The ensuing legal imbroglio would last nearly a decade and test Dong professionally and personally. The study results would eventually run unedited in JAMA on April 16, 1997, accompanied by an editorial on the entire experience. The company’s efforts to stifle the results were the subject of scathing coverage in the Wall Street Journal and Nature and culminated in an interview of Dong by Leslie Stahl on 60 Minutes.
“It made everyone more aware of conflicts of interest in academic publishing and helped create better policies,” she said of the incident.
A decorated career
Dong has consistently created new jobs for herself in unexpected places, including a two-year stint working at San Quentin State Prison. She still works in the HIV and HCV clinics and at the ZSFG’s Family Medicine clinics, as well as provides care for people taking anti-coagulation medications, and medications for hypertension and diabetes. She also provides education and reviews drug interactions for patients starting HCV treatment in the UCSF Liver Disease and Liver Transplant Clinic.
Dong is the author of 53 peer-reviewed publications, 61 book chapters, and 51 poster presentations at various pharmacy and medical meetings. In 1988, she received the Outstanding Teaching Award from the UCSF School of Medicine for her teaching in the Department of Family and Community Medicine. In 2010 Betty was selected as the Distinguished Alumnus of the year by the UCSF Pharmacy Alumni Association.
Dong is a fellow of the American Society of Health-System Pharmacists (ASHP), the California Society of Health-System Pharmacists (CSHP), the American College of Clinical Pharmacy (ACCP), and the APhA, and she was inducted into the National Association of Practitioners in 2012. In 2001, she received the Clinical Pharmacist of the Year Award from CSHP and in 2004 the ACCP Clinical Practice Award.
“I have had multiple opportunities to positively affect patient care and provide education to peers and students,” Dong said in an interview. “I love my job, because I feel that I am doing my part to contribute to bettering society.”

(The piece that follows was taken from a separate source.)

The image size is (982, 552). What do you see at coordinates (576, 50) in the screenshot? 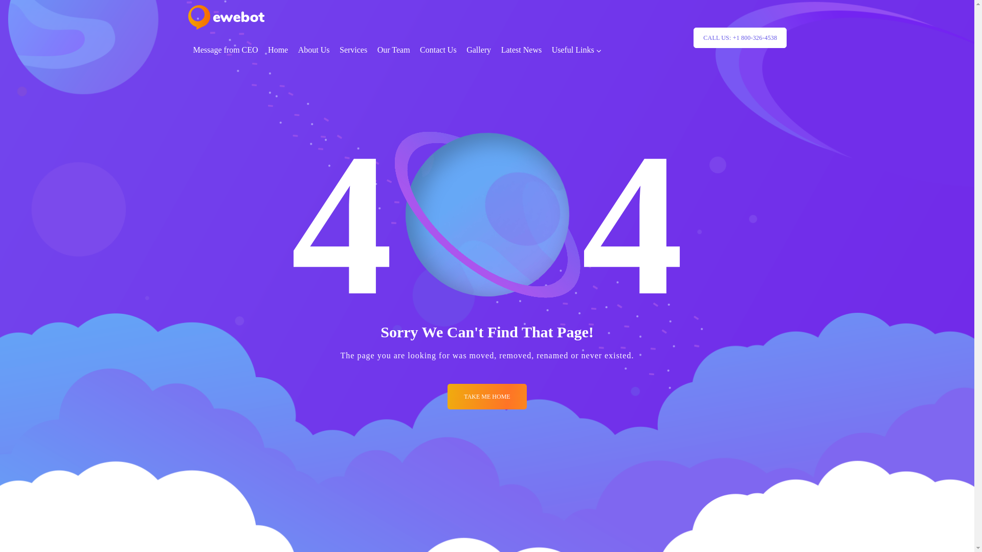
I see `'Useful Links'` at bounding box center [576, 50].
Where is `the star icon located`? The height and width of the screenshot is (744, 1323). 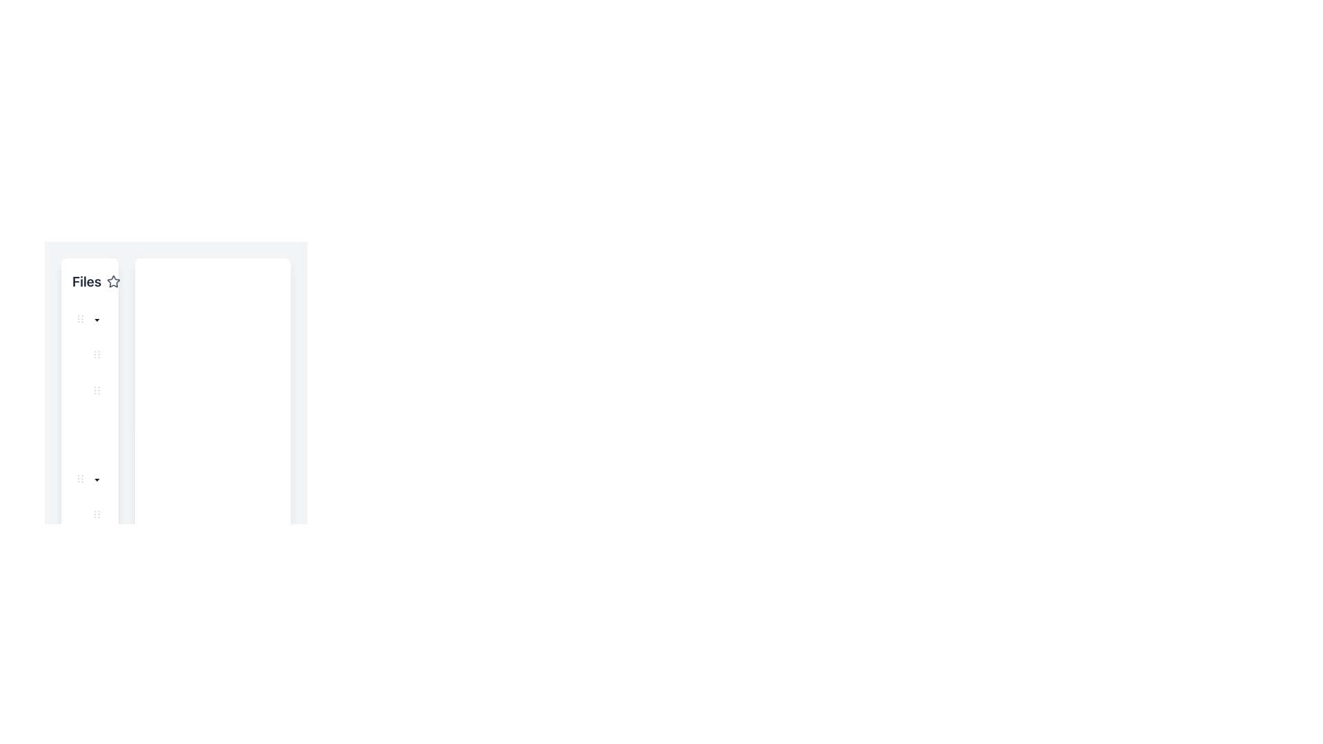
the star icon located is located at coordinates (113, 280).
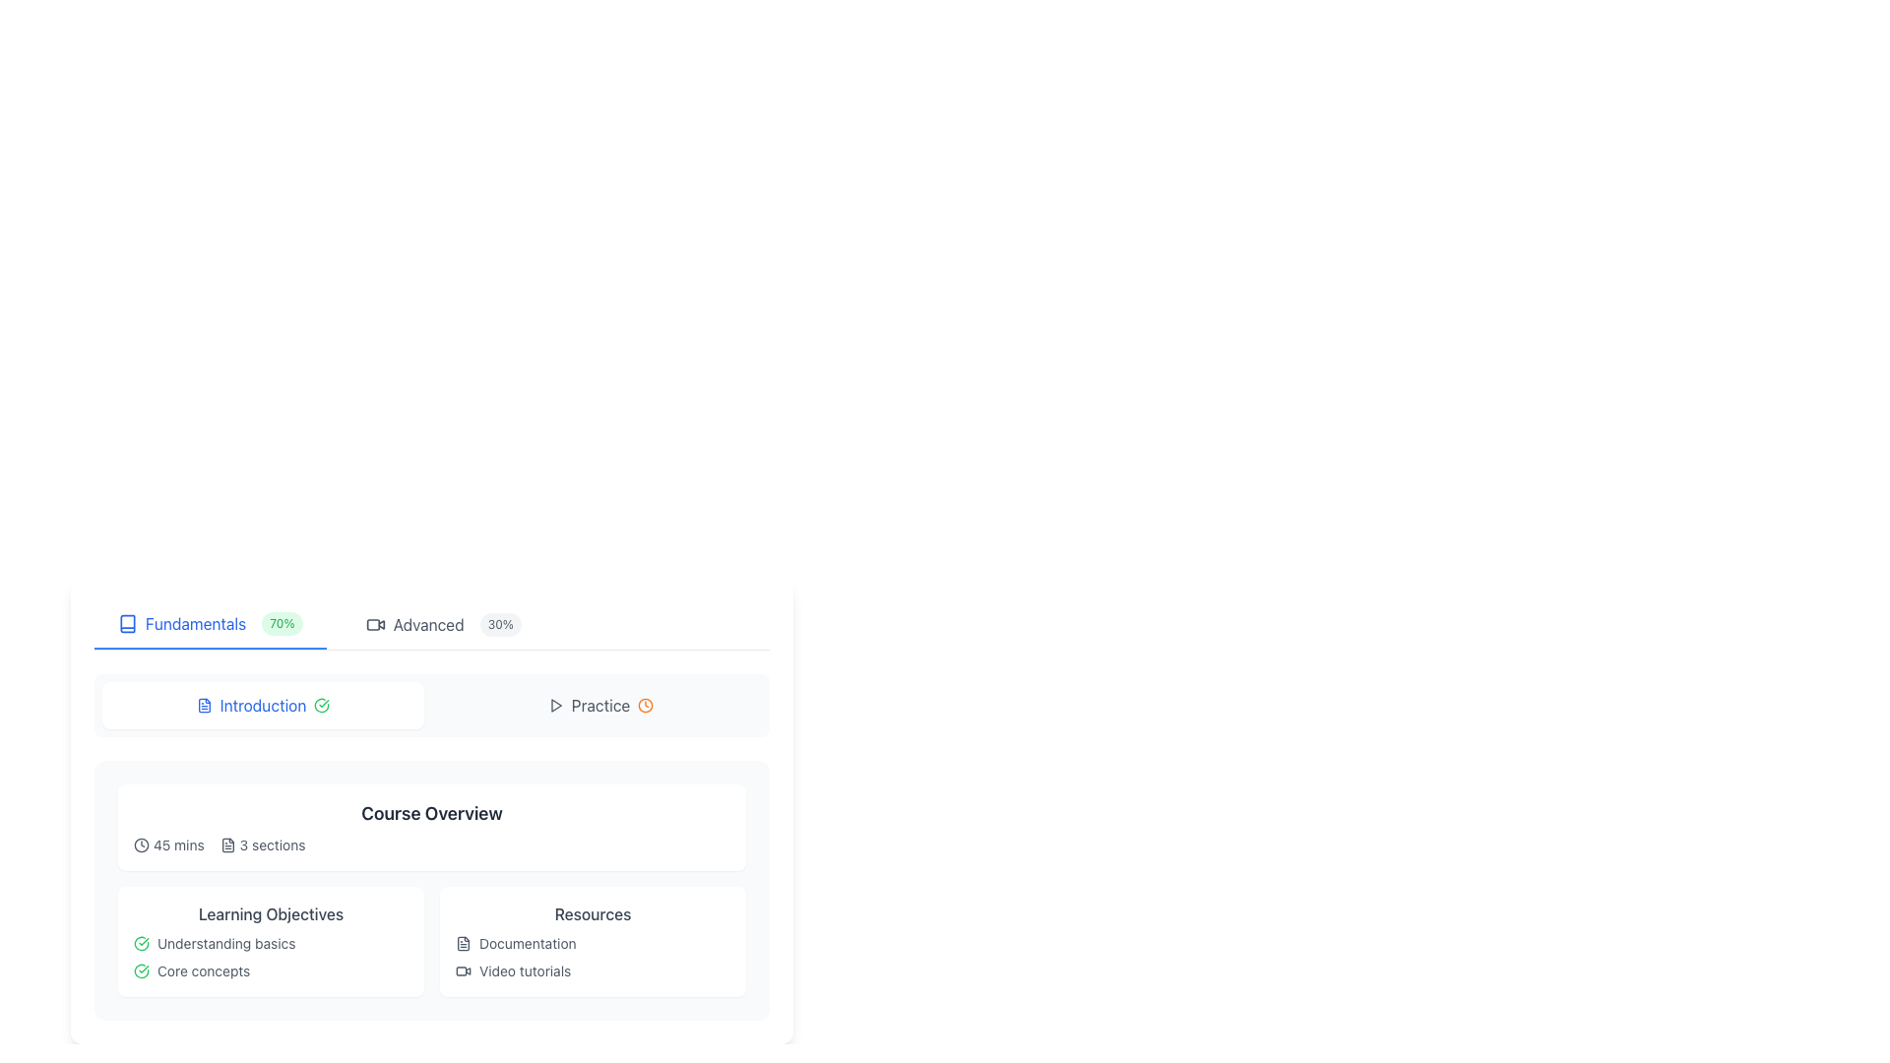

She is teaching in the School’s newest doctor of pharmacy curriculum, and she’s impressed with the students and their critical thinking skills. “We’re engaging students earlier and making them ask questions,” Dong said. “Teaching is really fun if you get students who are interested, motivated, and want to learn.”
Her advice for building a career is to be fierce and find jobs that need doing. “I created most of the positions I’ve had myself,” Dong said. “Go into clinics or other settings, determine what is needed, and then fill that role.”
Dong is the second recipient of the Daniel B. Smith Practice Excellence Award, joining the School’s former dean, Mary Anne Koda-Kimble, PharmD ’69, who received the award in 2002.